Cada interrupción provocaba una salva de aplausos.
»Cuando completé el invento se me ocurrió, primero como un simple tema para la imaginación, después como un increíble proyecto, dar perpetua realidad a mi fantasía sentimental…
»Creerme superior y la convicción de que es más fácil enamorar a una mujer que fabricar cielos, me aconsejaron obrar espontáneamente. Las esperanzas de enamorarla han quedado lejos; ya no tengo su confiada amistad; ya no tengo el sostén, el ánimo para encarar la vida.

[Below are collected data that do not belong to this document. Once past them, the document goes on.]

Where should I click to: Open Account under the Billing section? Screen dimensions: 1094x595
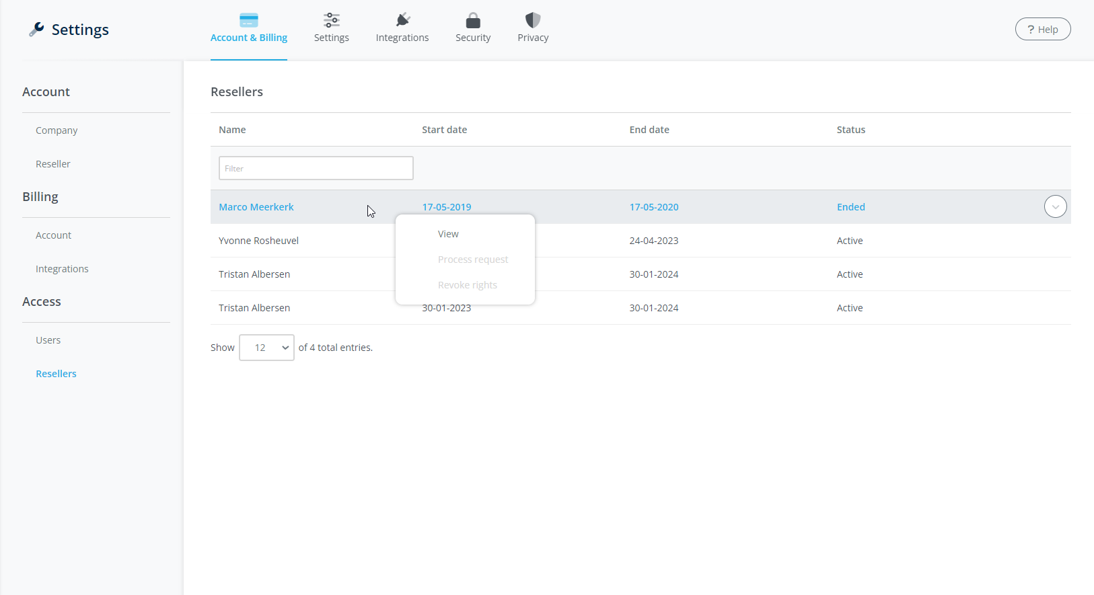pos(54,235)
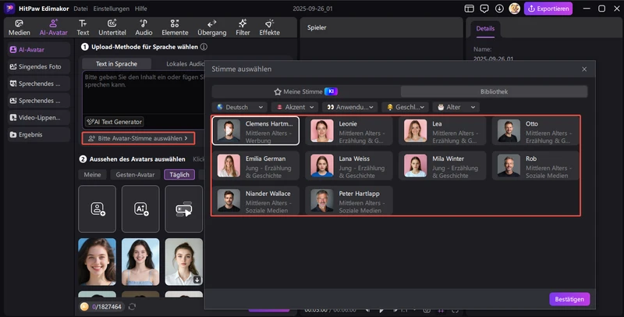Open the Medien toolbar section
The image size is (624, 317).
coord(20,27)
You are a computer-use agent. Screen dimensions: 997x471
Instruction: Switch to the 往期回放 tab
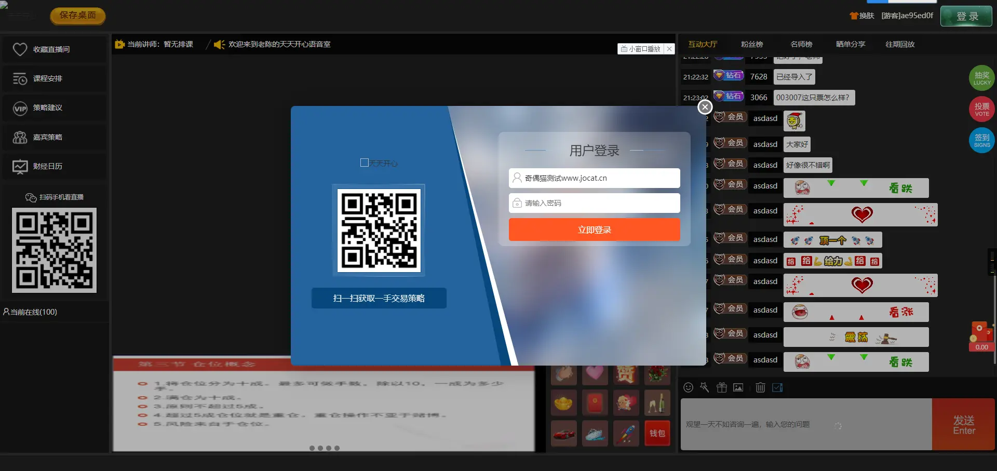[900, 44]
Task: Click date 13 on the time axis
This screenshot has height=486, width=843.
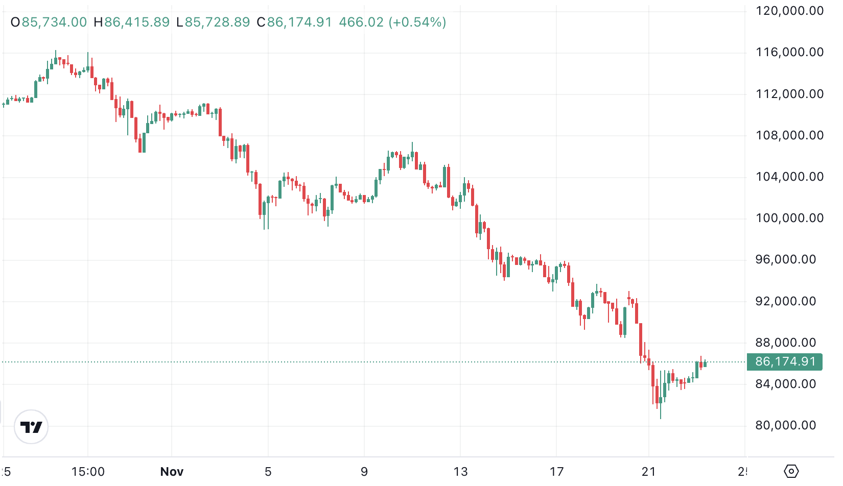Action: tap(460, 472)
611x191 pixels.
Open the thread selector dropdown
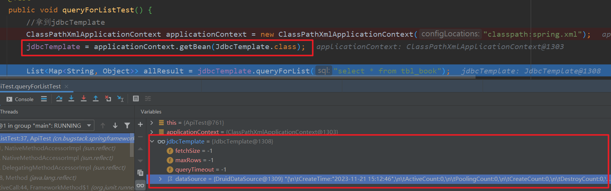coord(89,125)
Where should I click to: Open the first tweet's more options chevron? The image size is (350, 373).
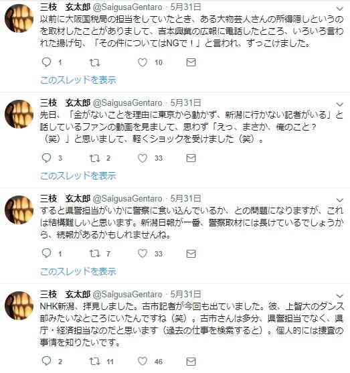pos(340,9)
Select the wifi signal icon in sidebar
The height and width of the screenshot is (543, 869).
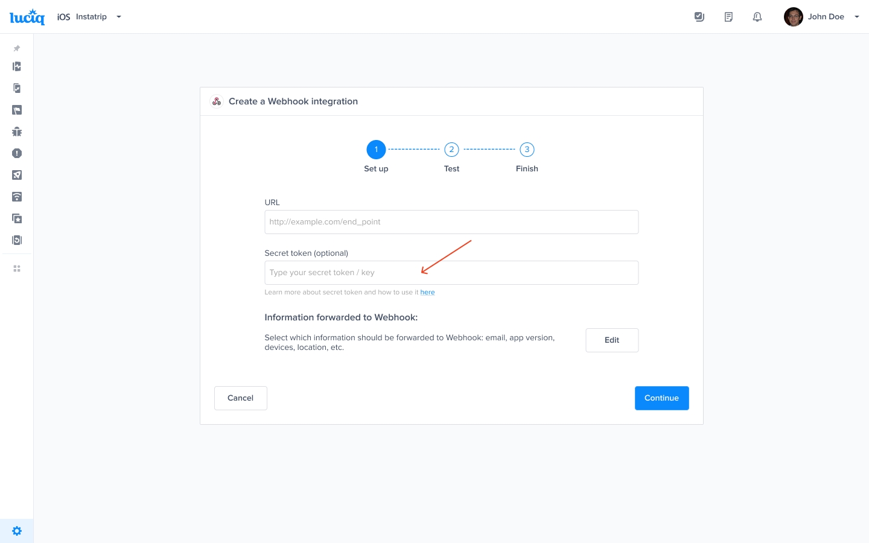point(17,197)
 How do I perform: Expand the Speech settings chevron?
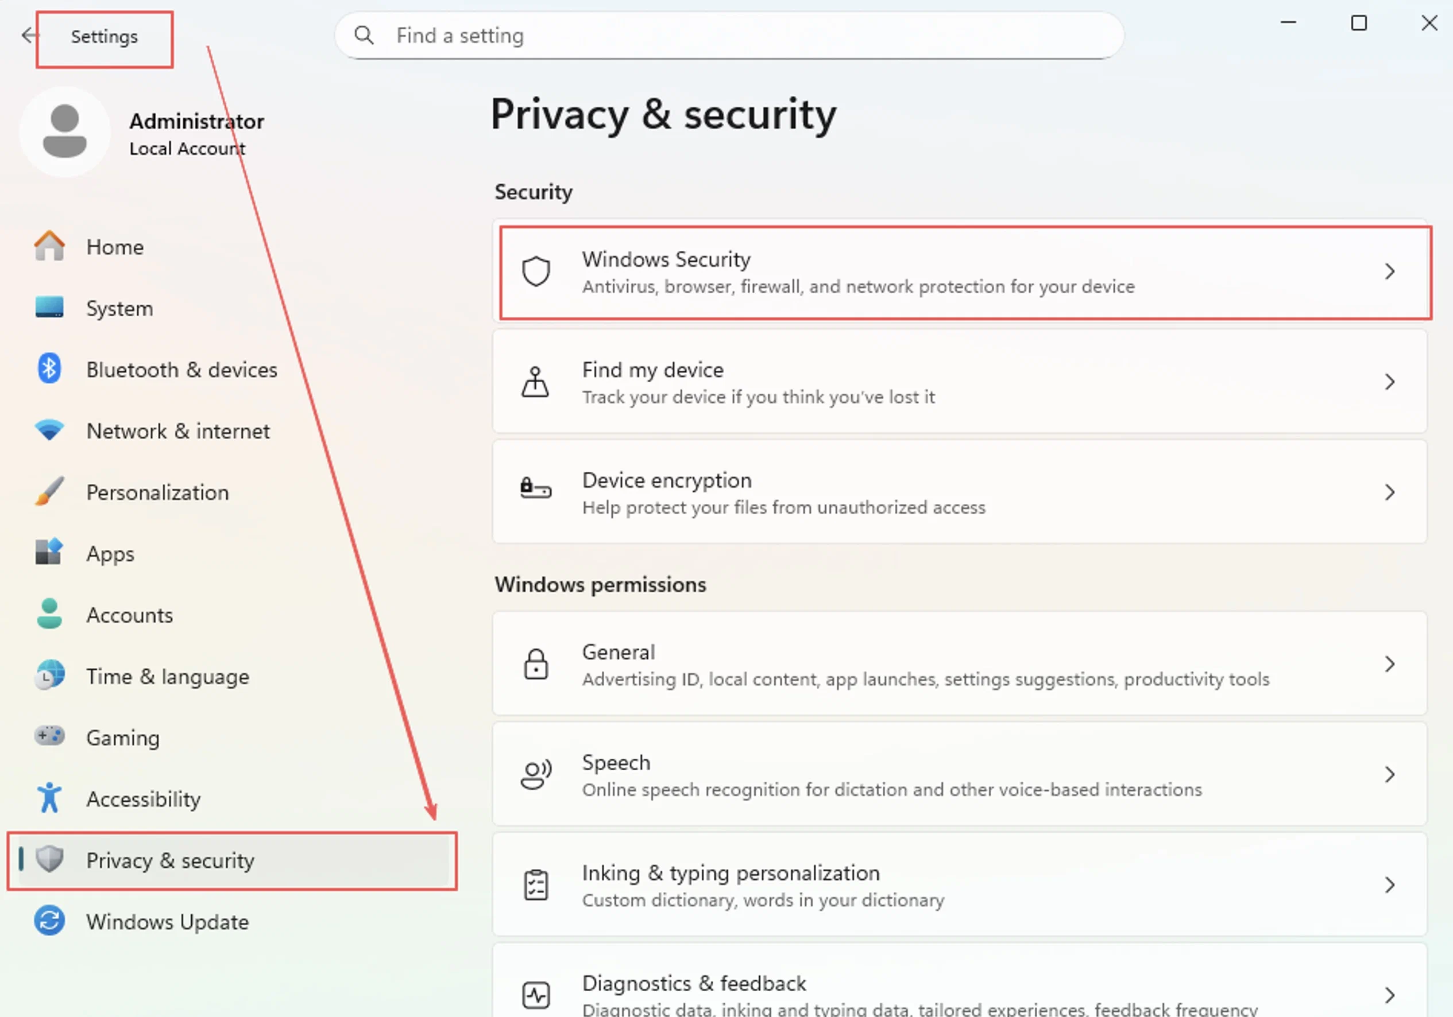1390,775
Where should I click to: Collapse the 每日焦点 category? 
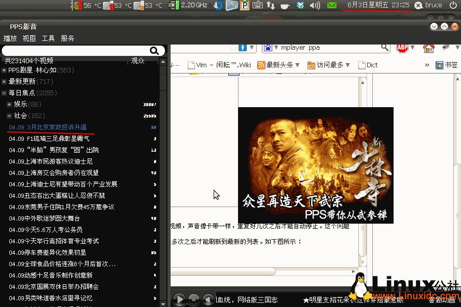point(5,93)
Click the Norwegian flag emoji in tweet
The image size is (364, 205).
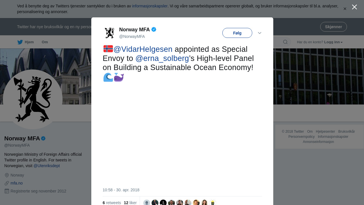coord(108,49)
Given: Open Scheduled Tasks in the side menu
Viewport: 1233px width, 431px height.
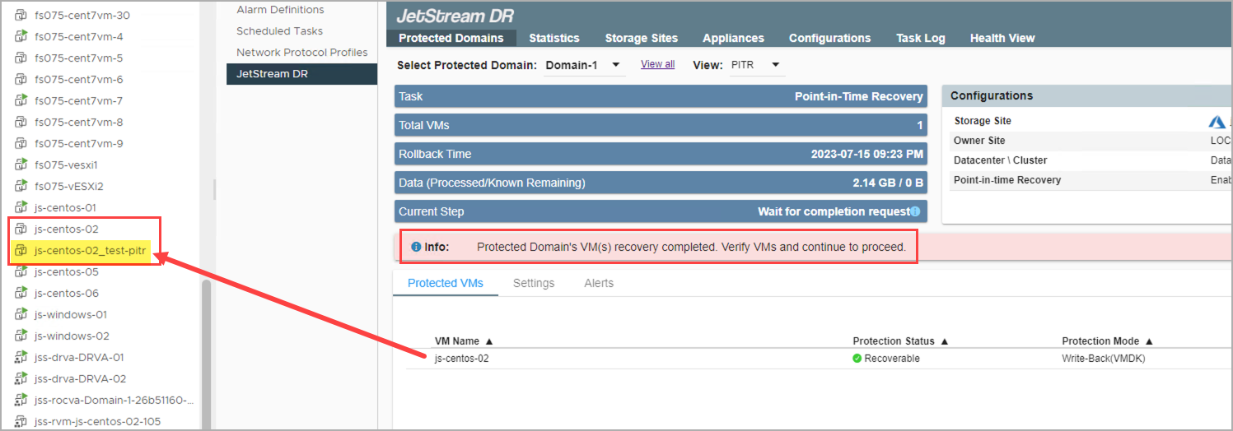Looking at the screenshot, I should tap(279, 31).
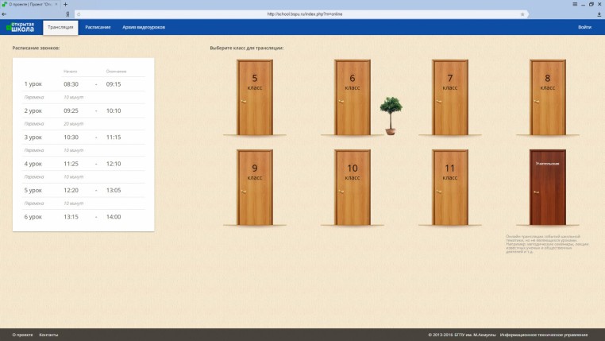Select the 7 класс door
The height and width of the screenshot is (341, 605).
[x=450, y=97]
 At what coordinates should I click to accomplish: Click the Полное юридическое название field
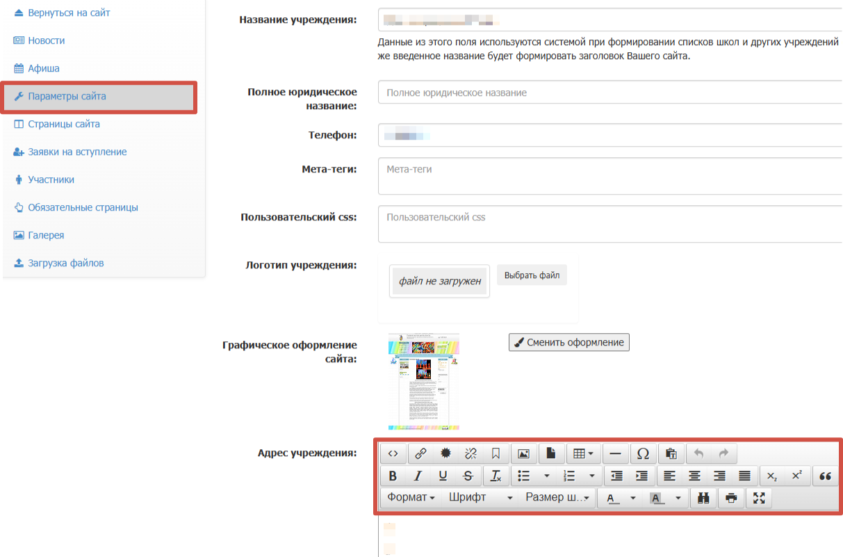click(x=610, y=92)
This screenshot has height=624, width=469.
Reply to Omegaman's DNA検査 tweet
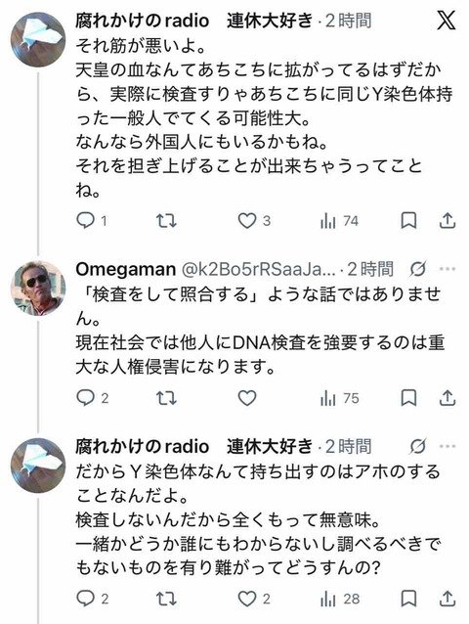click(x=85, y=397)

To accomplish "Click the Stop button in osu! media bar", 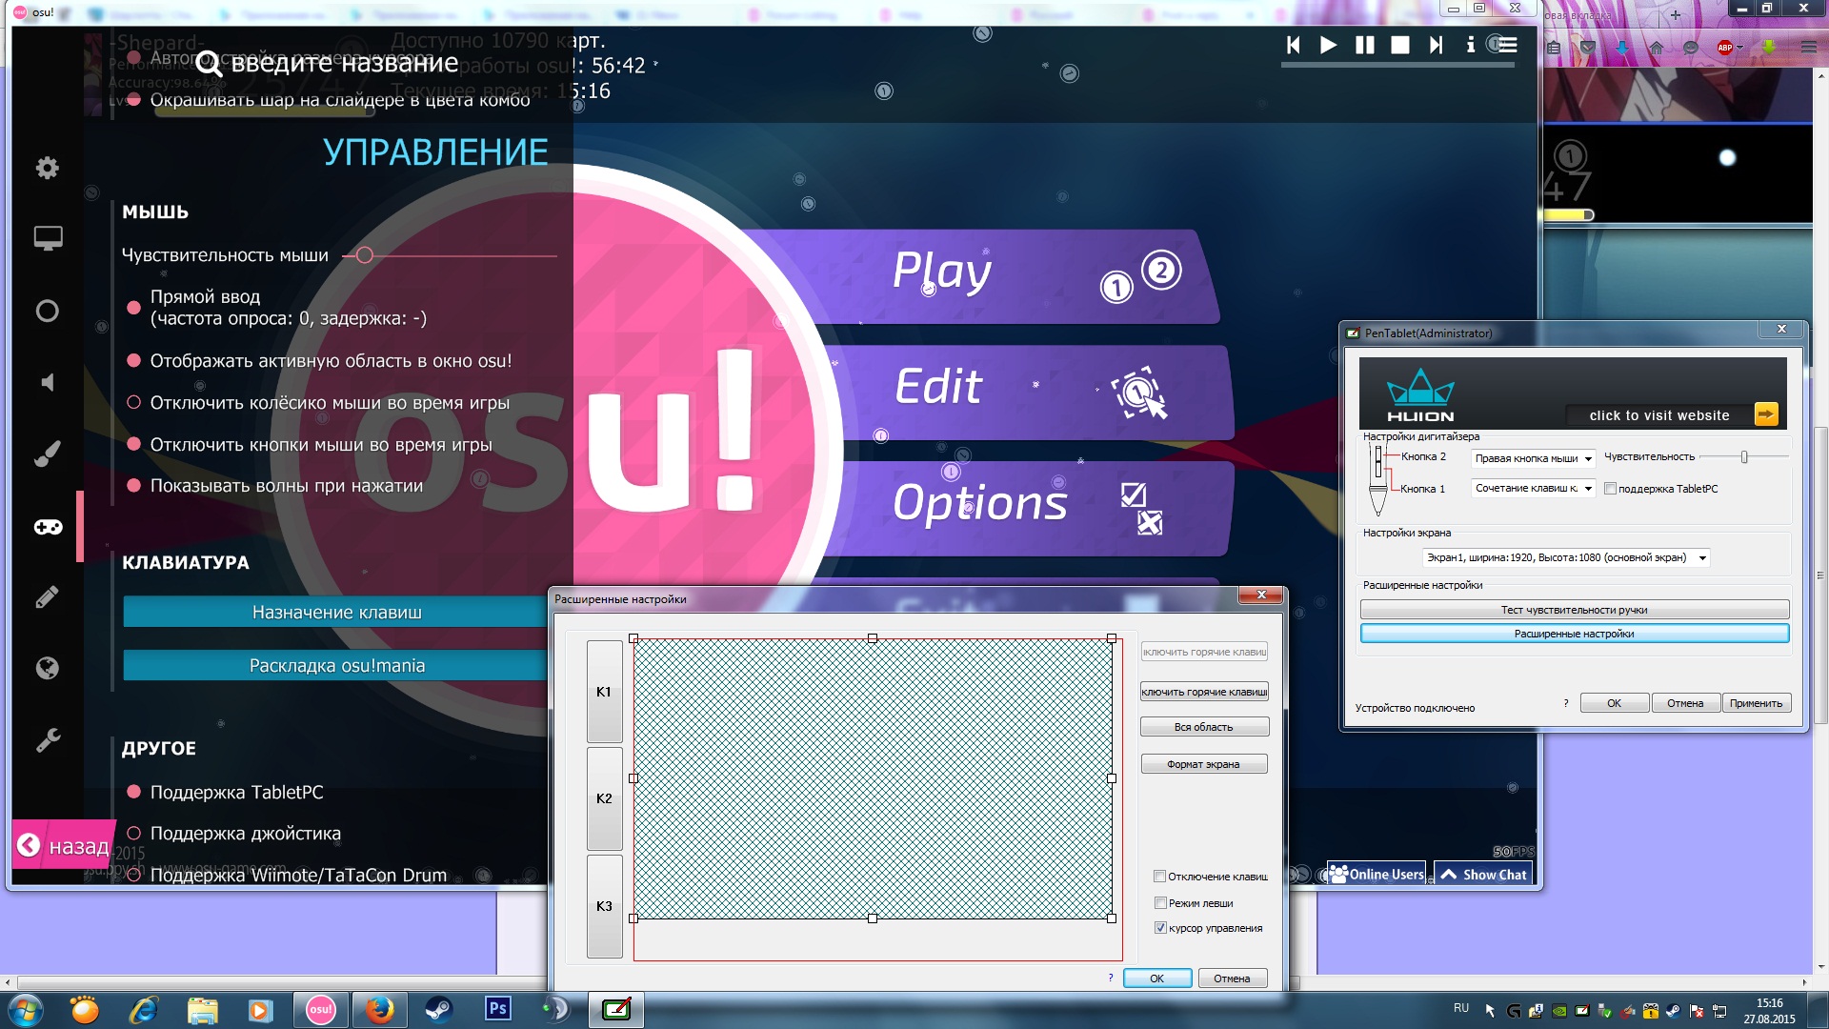I will 1398,45.
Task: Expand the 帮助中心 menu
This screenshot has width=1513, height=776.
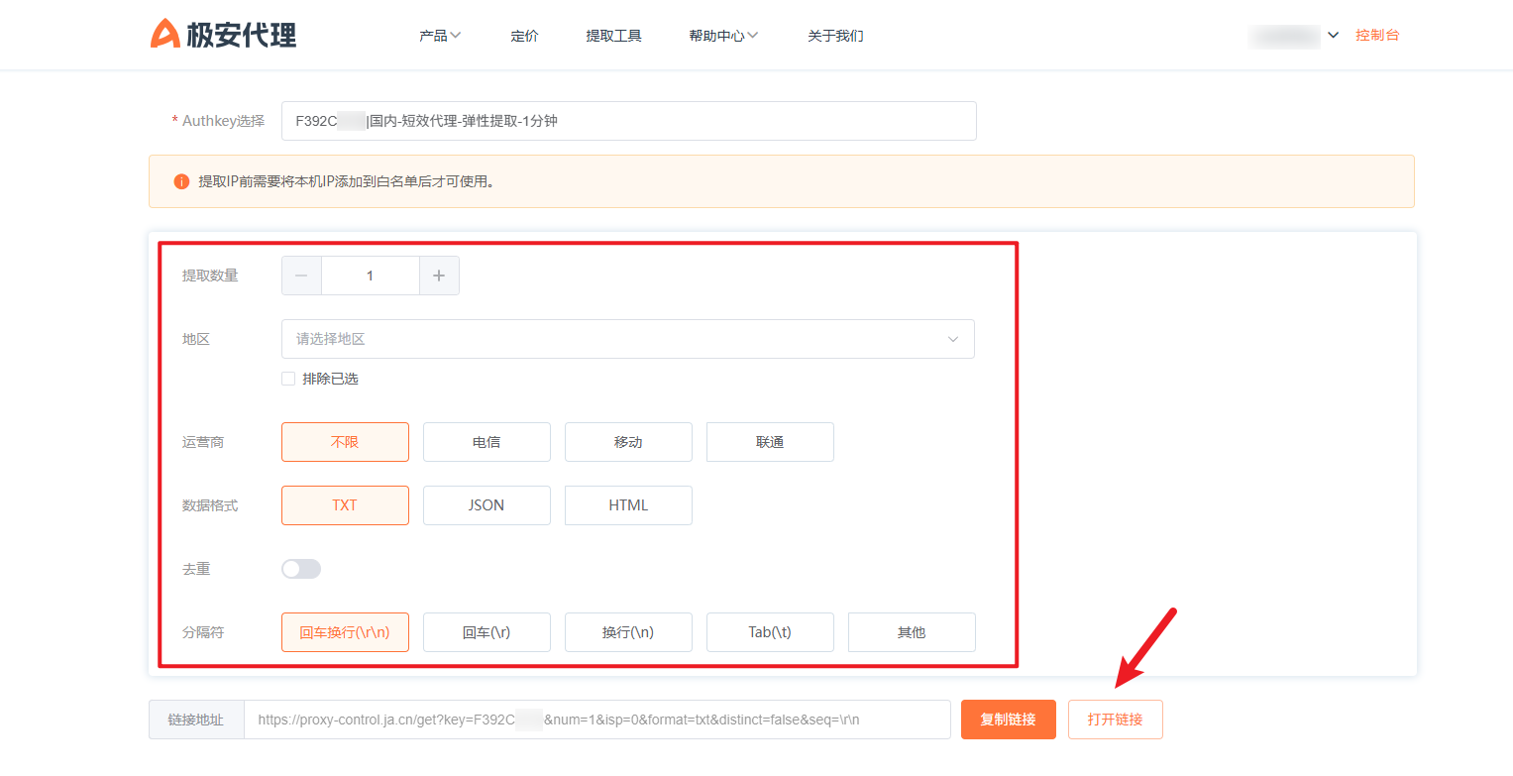Action: pos(723,36)
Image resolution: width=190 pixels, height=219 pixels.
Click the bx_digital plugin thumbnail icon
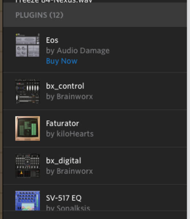click(27, 166)
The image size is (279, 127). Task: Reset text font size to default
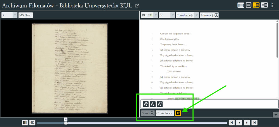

«Convenía seguir una táctica. Trazar planes» (Morel cambió de tono, como queriendo cortar la gravedad que habían traído sus palabras.) En los primeros, o la convencía de venirnos solos (imposible: no la he visto sola desde que le confesé mi pasión) o la raptaba (habríamos estado peleando eternamente). Nótese que, por esta vez, no cabe exageración en la palabra «
eternamente
». Alteró mucho este párrafo. Dijo —me parece— que había pensado raptarla, y ensayó algunas bromas.
«Ahora les explicaré mi invento.»
H
asta aquí un discurso repugnante y desordenado. Morel, mundano hombre de ciencia, cuando deja los sentimientos y entra en su valija de cables viejos, logra mayor precisión; su literatura continúa desagradable, rica en palabras técnicas y buscando en vano cierto impulso oratorio, pero es más clara. Juzgue el lector:
»¿Cuál es la función de la radiotelefonía? Suprimir, en cuanto al oído, una ausencia espacial: valiéndonos de transmisores y receptores podemos reunirnos en una conversación con Madeleine, en este cuarto, y aunque ella esté a más de veinte mil kilómetros, en las afueras de Quebec. La televisión consigue lo mismo, en cuanto a la vista. Alcanzar vibraciones más rápidas, más lentas, será extenderse a los otros sentidos; a todos los otros sentidos.